Another function of the CEO is Organisational alignment. This is the art of strategically positioning people to perform optimally towards achieving the overall goal. High performance CEOs think systematically about their people; which roles they play, what they can achieve and how the company should operate to improve people’s impact. However, it is instructive to note that strategic alignment extends from matching talents with values to making bold moves with pruning the organisation of irrelevances including helplessly redundant employees. Thus, the best CEOs are described as those that put equal rigor and discipline into achieving greatness on both strategy and talents.
Study shows that almost half of senior leaders say that their biggest regret is taking too long to move lesser performers out of important roles or out of the organization completely. Many CEOs also express worries about asking the same few overstretched individuals to take on extra assignments because they cannot trust the people who would otherwise perform them. Furthermore researchers agree that CEOs who tolerate poor performance and bad behaviours diminish their own influence.
‘’Agility is one of the most widely used and misunderstood management buzzwords’’ argue these researchers from the McKinsey & Company.
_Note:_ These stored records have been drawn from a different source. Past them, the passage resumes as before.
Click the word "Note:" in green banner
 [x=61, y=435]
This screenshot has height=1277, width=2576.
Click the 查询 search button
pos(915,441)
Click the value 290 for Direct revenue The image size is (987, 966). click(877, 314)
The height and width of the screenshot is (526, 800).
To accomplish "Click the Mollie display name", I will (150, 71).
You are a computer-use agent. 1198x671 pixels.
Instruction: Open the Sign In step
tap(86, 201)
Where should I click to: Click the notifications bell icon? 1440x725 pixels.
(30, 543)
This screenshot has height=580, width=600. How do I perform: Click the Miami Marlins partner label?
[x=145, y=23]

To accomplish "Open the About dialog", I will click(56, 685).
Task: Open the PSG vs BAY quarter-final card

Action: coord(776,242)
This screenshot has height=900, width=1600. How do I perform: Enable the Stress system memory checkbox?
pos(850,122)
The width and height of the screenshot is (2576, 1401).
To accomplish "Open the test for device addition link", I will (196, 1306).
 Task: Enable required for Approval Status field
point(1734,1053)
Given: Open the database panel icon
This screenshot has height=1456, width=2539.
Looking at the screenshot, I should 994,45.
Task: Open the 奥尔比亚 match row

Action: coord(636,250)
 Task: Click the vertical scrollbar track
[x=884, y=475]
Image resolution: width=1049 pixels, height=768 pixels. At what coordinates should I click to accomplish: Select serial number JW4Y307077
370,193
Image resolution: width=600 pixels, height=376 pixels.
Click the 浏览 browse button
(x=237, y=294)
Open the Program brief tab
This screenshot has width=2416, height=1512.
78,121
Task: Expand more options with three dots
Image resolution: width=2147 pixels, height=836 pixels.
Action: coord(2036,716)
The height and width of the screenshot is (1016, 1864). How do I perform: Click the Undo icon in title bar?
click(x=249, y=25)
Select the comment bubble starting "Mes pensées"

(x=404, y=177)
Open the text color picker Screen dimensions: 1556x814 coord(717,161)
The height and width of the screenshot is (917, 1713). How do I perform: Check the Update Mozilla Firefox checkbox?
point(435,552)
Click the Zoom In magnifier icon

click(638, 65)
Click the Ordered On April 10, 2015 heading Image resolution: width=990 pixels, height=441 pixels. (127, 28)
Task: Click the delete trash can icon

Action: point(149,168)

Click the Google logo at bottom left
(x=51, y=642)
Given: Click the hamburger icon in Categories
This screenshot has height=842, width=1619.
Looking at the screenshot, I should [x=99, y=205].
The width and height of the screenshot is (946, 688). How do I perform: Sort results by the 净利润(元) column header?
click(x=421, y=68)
Contrary to most people’s belief, agility is not just about quick decision and execution; it also involves accelerating at a deliberate, stable pace. These researchers suggest that companies that are both fast and stable are nearly three times more likely to rank in the top quartile of organizational health than companies that are fast but lack stable operating disciplines.
Thus, according to the researchers, excellent CEOs increase their companies agility by determining which features of their organisational design will be stable and unchanging and creating dynamic elements that adapt quickly to new challenges and opportunities, for example; temporary performance cells, flow-to-work staffing models, and minimum viable product iterations etc.